Siebenmann C, Ramadani F, Barbier G, Gautier E, Vial P
Department of Orthopedic Surgery, HFR Fribourg-Hôpital Cantonal, Switzerland.
Case Rep Orthop. 2018 Sep 27;2018:4986061. doi: 10.1155/2018/4986061. eCollection 2018.
Physeal fractures of the medial clavicle with posterior displacement of the metaphysis are very rare injuries, but additional injuries can be life-threatening. Due to the specific clavicular ossification process, skeletally immature patients present usually not true sternoclavicular joint (SCJ) dislocations accordingly to adults but rather displaced physeal fractures. There is no consensus in the current literature on the best treatment of this lesion. Conservative treatment is not resulting in good outcome; closed reduction is often not successful, and open reduction with internal fixation is finally required. Several methods are described for stabilizing these physeal fractures. We treated three osseous immature patients with this lesion. Due to the small dimension of the medial clavicular epiphysis, we performed in one case a transosseous figure-of-eight suture of the clavicular metaphysis towards the sternum, and in the two other cases, a transosseous suture from the clavicular metaphysis on the anterior clavicular periosteum. The latter technique avoids harm to the small epiphysis or the SCJ and minimizes the risk of retrosternal complications.

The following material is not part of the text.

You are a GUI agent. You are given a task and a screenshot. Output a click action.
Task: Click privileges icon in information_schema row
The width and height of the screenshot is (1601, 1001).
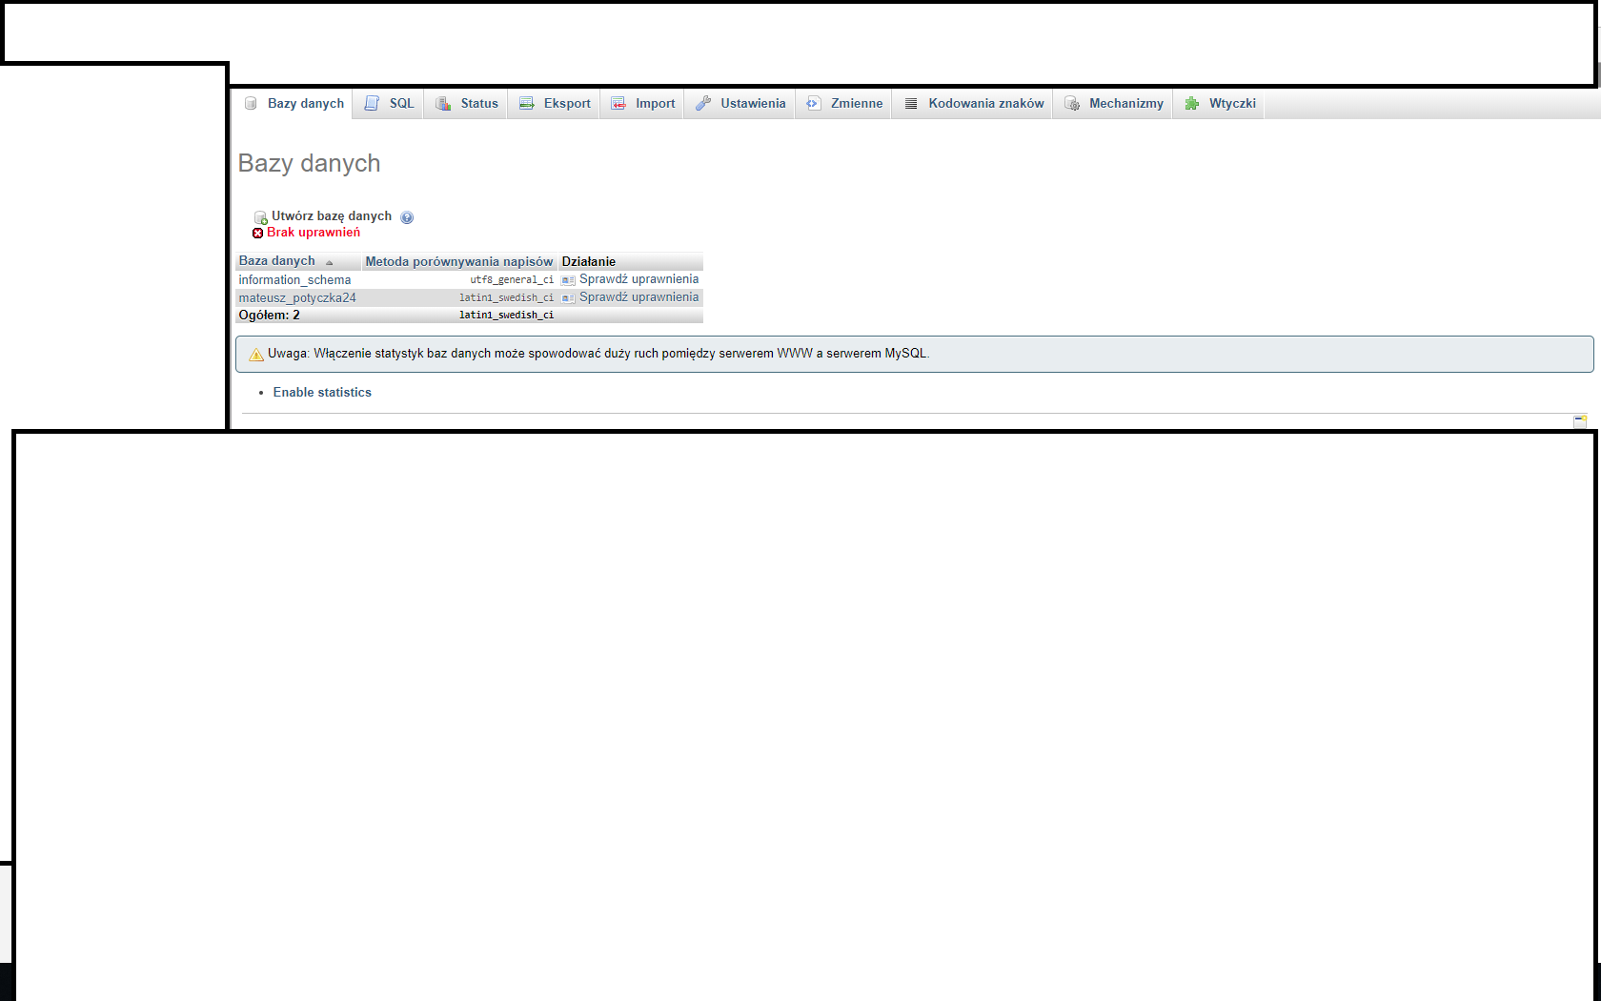pyautogui.click(x=569, y=280)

锁骨内侧骨骺骨折伴干骺端向后移位是非常罕见的损伤,但合并的其他损伤可能危及生命。由于锁骨特定的骨化过程,骨骼未成熟的患者通常不像成人那样出现真正的胸锁关节(SCJ)脱位,而是骨骺骨折移位。目前文献对于该损伤的最佳治疗方法尚无共识。保守治疗效果不佳;闭合复位常常不成功,最终需要切开复位内固定。有几种方法被描述用于稳定这些骨骺骨折。我们治疗了3例患有这种损伤的骨骼未成熟患者。由于锁骨内侧骨骺尺寸小,我们在1例中采用了将锁骨干骺端向胸骨进行经骨8字缝合,在另外2例中,采用了从锁骨干骺端至锁骨前骨膜的经骨缝合。后一种技术避免了对小骨骺或胸锁关节的损伤,并将胸骨后并发症的风险降至最低。